Что касается хорошего владения языком – спасибо за комплимент! Я начала учить русский язык на первом курсе университета моего родного австрийского города Граца. Так как я хотела хорошо выучить языки, записалась параллельно на две специальности: диплом по славистике и романистике и перевод с русского и французского языков. В конце 60-х учёба в наших вузах была ещё очень свободно организована. Мы сами себе составляли учебную программу и чувствовали себя ответственными за её выполнение. А в конце учёбы надо было сдать очень большие финальные экзамены. Так как не хватало курсов по языковой практике, во время каникул я ездила на тогда ещё уникальные (их почти нигде не было, это же была эпоха железного занавеса) курсы Австрийской восточной академии, на которые приезжали советские преподаватели. А в зимнем семестре 1969/1970 гг. я была одной из пяти австрийских студентов по обмену, которые могли учиться в Москве. С тех пор я регулярно приезжаю в Москву: раньше на курсы, а сейчас для научного сотрудничества и на конференции. И к моим друзьям, очень хорошим, с некоторыми я дружу ещё с 60-х годов.
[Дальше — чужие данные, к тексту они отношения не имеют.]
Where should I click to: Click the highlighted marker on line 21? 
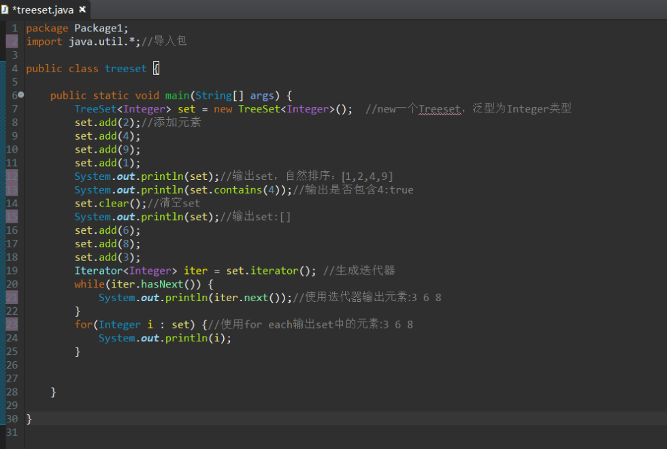(12, 298)
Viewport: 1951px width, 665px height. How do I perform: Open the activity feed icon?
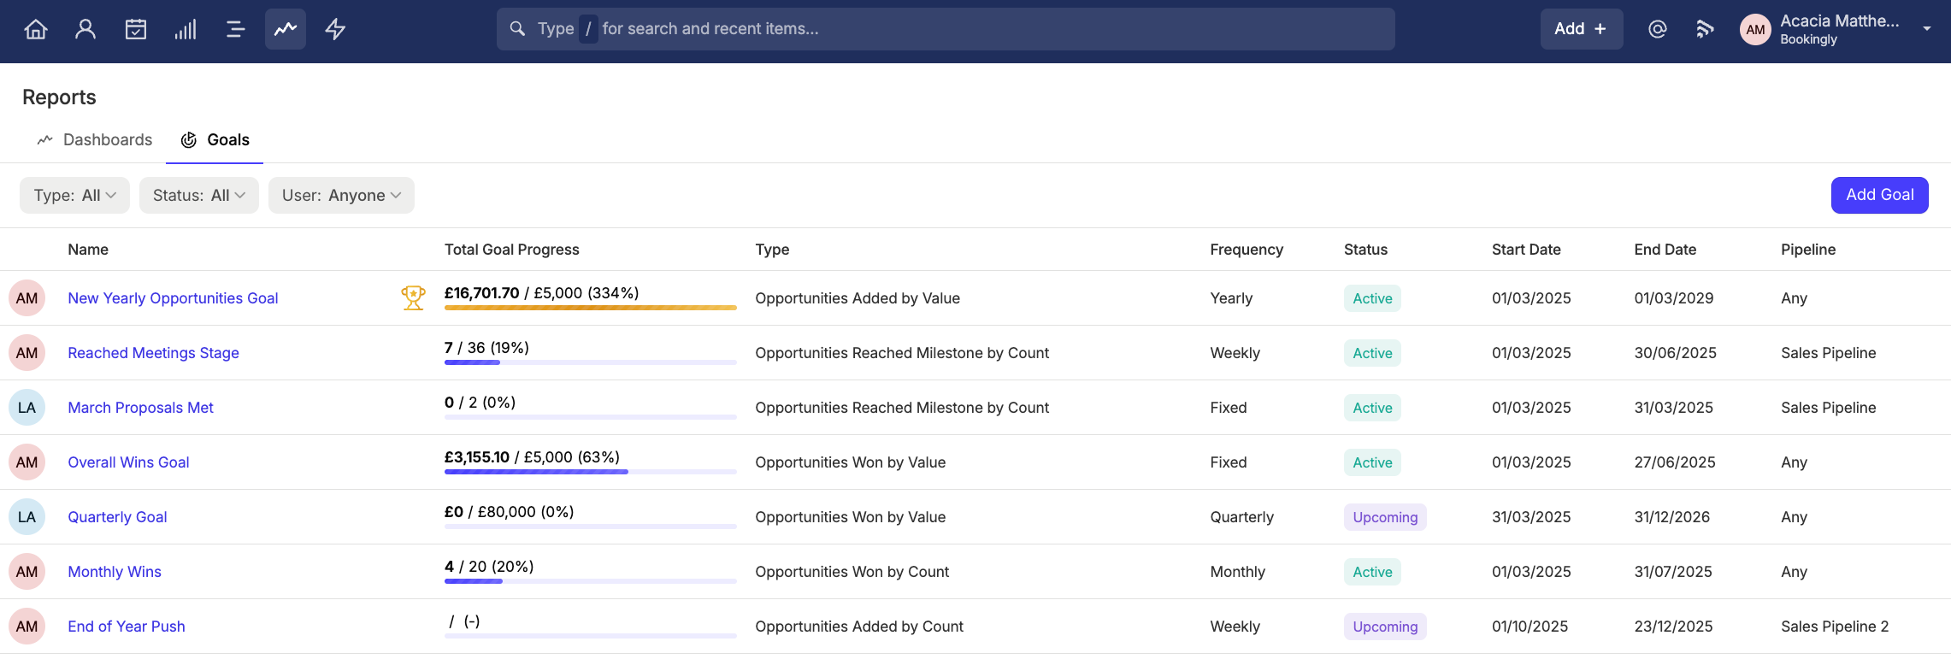[1705, 29]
– Вы изучаете различные коммуникативные ситуации. Каковы ваши источники?
– Я всегда старалась собрать как можно больше аутентичного материала. Когда участвовала в создании монографии о «еде по-русски», дома даже лежало огромное собрание упаковок полуфабрикатов; рассталась с ними совсем недавно, когда подготовка книги в издательстве была окончена. Между прочим, и два года выпусков «Литературной газеты» конца 80-х я долгое время сохраняла у себя дома. Ведь до интернета было сложно достать аутентичный материал на русском языке. Были ещё интервью с экспертами по лингвистике, а с тех пор как после перехода в Венский экономический университет в 1989 г. я стала заниматься деловой речью и корпоративным общением – и интервью с менеджерами по персоналу, директорами компаний... Когда занималась частицами русской речи, я записывала спонтанную речь и научные собрания. Но я всегда просила разрешения включить магнитофон. Кстати, монография «Die russischen Partikeln als Pragmalexeme» (русские частицы как прагматические лексемы) вышла в 1985 году в Мюнхене. Я её опубликовала только на немецком языке, что, увы, сильно ограничило круг читателей.
Есть и другой, эмпирически собранный материал – например, объявления и надписи. Я очень люблю этот мини-жанр речи и продолжаю следить за изменениями в нём.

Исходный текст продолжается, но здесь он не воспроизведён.